Back And Shoulder Workout Routine For Women
This upper body workout will help women build shoulder and back development and strength. It requires only a set of dumbbells.
Workout Summary
Main Goal:
Build Muscle
Workout Type:
Single Muscle Group
Training Level:
Beginner
Days Per Week:
2
Equipment Required:
Bodyweight, Dumbbells
Target Gender:
Female
Author:
Workout Description
Many times when a woman seems out of proportion, with a heavier bottom half, it is because she lacks upper body development.
I have found, in my weight training business, a shocking lack of upper body development in women. In general it is, across the board, and not dependent on age.
Women need upper body strength to function effectively in everyday life. You need to carry things, pick up your kids, perform you job and be self reliant.
If you develop your upper body, not only will you have a more pleasing appearance but most important of all, you will be more capable of meeting the demands of work and family.
All you need to get started is a set of dumbbells. Start with a size that feels heavy but that you are able to push up from you shoulders to overhead, usually 8-10 lb. to start.
If you are working out at a gym they will have various sizes. If you are working out at home you can buy heavier sets as you make progress.
Workout Routine for Women | ||
---|---|---|
Back and Shoulders | ||
Exercise | Sets | Reps |
Dumbbell Shoulder Press | 3 | 12 |
Dumbbell Upright Row | 3 | 12 |
Bent Over Dumbbell Row | 3 | 12 |
Side Lateral Raise | 3 | 6-10 |
Push Ups | 3 | Failure |
Pull Ups | 3 | Failure |
Workout Routine Notes
Shoulder Press. Start with dumbbells at shoulder level and push to overhead, return to starting position in a controlled manner. If 3 sets are easy, you need more weight!
Upright Row. Begin with arms down, holding dumbbells in front of thighs and pull up to under chin, leading with the elbows.
Rows. Slightly bend over at waist, keeping back arch neutral, don’t round your back. Let arms hang at sides toward floor. Slowly draw elbows up toward ceiling and squeeze shoulder blades together. Lower in a controlled manner to starting position.
Side Lateral Raise. Begin with arms at sides. Slowly raise arms to the side until they reach shoulder height. Then slowly lower to starting position.
Push Ups. If you can do push ups, do 3 sets to failure. If you are not able to perform push ups yet start developing a push by starting in the “knees on floor position” or try the “hands up” style by lying flat on floor and pushing yourself up and control your descent back to starting position on floor.
Pull Ups.

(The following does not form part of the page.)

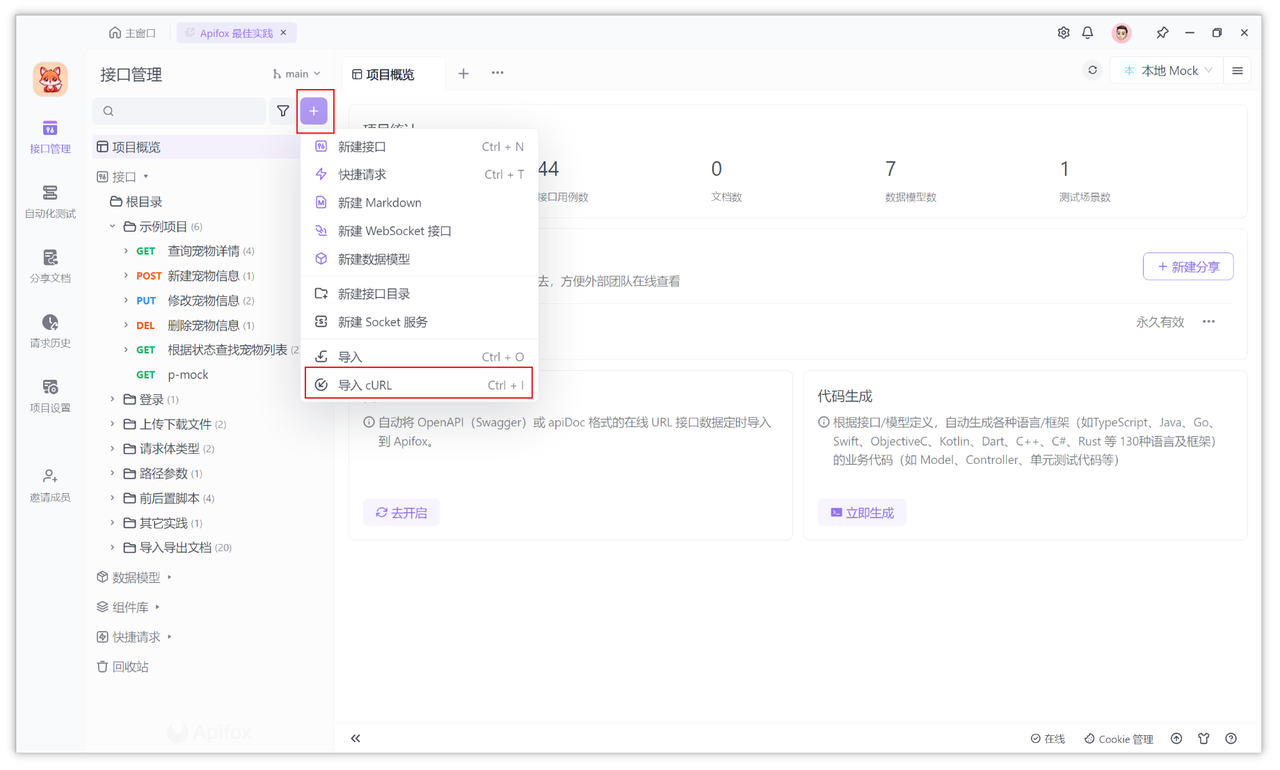View 请求历史 via the sidebar icon

(50, 330)
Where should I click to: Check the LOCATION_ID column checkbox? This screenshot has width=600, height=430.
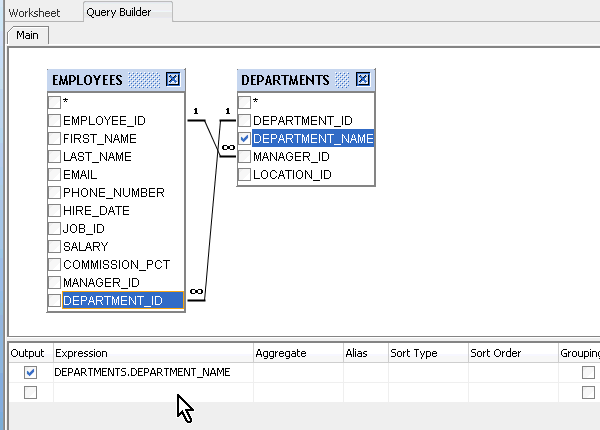pyautogui.click(x=244, y=175)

Pull ups are a key exercise for a shapely back and shoulders. If you have access to a Graviton device you can start with that. Or if you have a pull up bar you can do jumping pull ups by jumping to the bar and letting yourself down slowly. You could also buy a strong rubber band (made for this use) to attach to bar. The band assists you in doing pull ups when you place your foot in it and pull up with your arms.

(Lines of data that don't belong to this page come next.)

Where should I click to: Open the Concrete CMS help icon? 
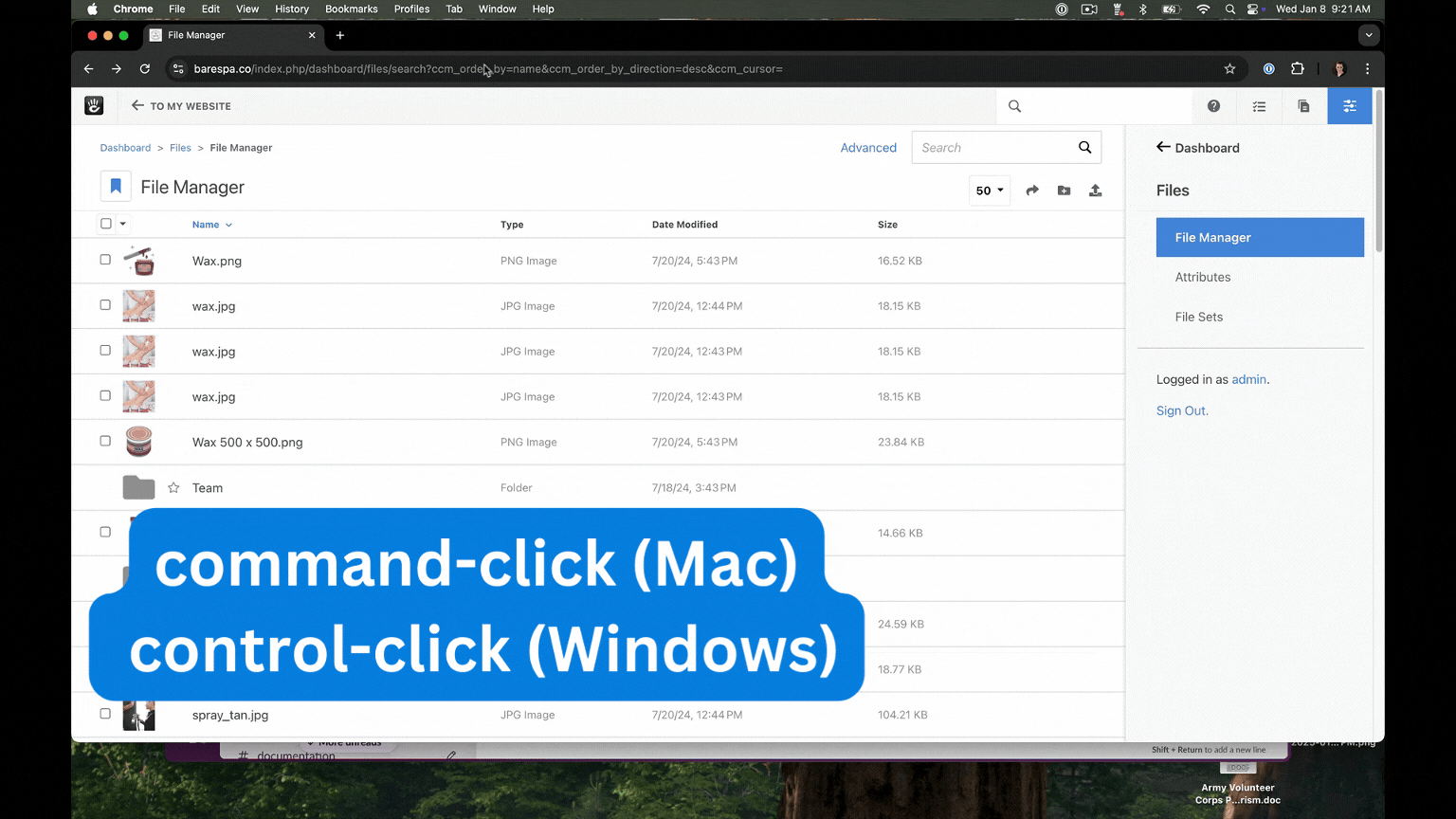1214,106
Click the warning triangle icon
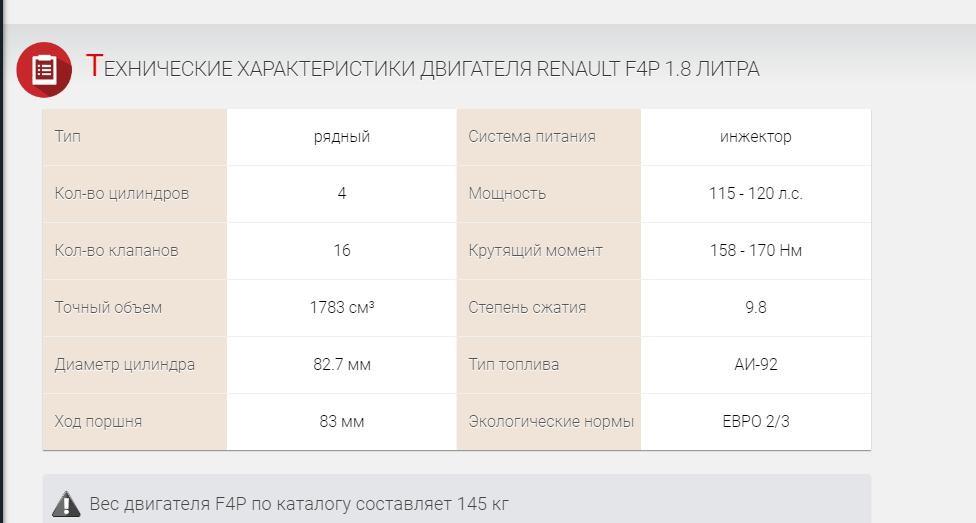This screenshot has height=523, width=976. click(x=66, y=504)
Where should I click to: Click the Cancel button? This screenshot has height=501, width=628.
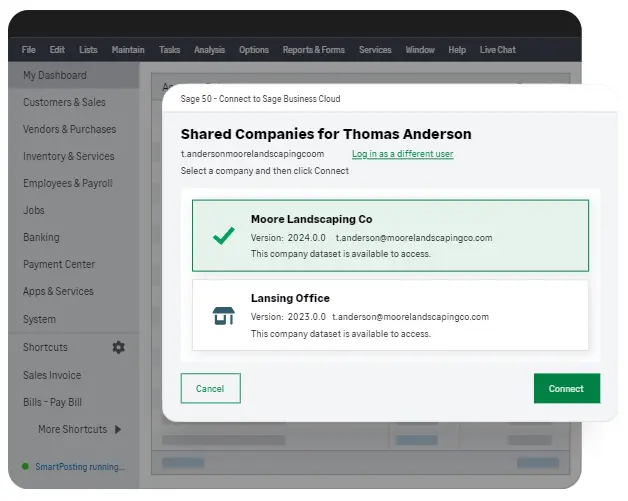click(x=210, y=388)
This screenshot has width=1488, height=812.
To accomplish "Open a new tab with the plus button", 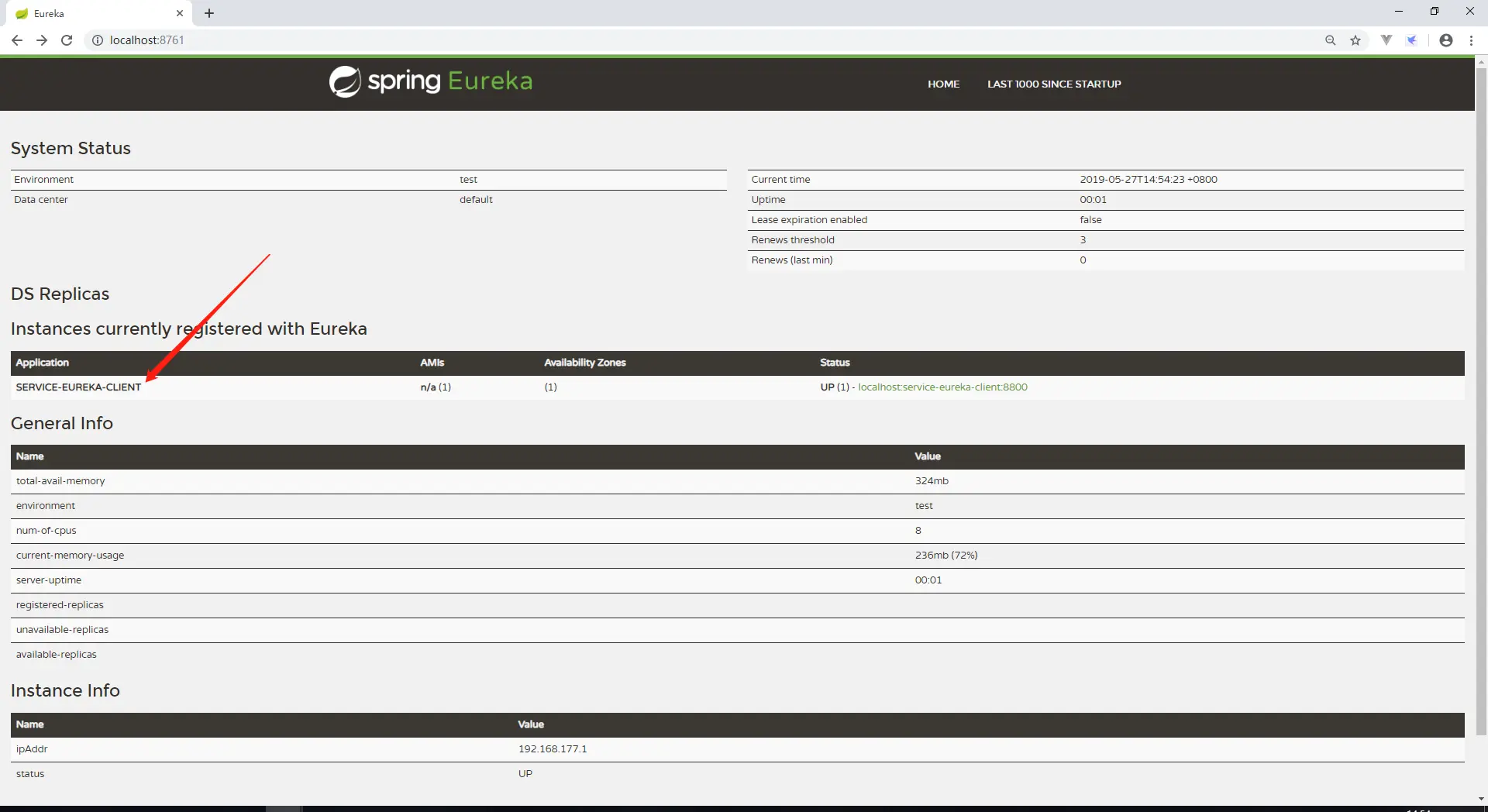I will click(x=209, y=13).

If you have none of these options you can buy an exercise band and do pull downs by placing band over a door or other secure object. Grasp the ends of the band while seated or kneeling beneath it with arms extended. Pull with both arms until hands are lowered to shoulders. Slowly extend arms back up to starting position.
If your children have a swing set you can use the cross brace to do seated pull ups.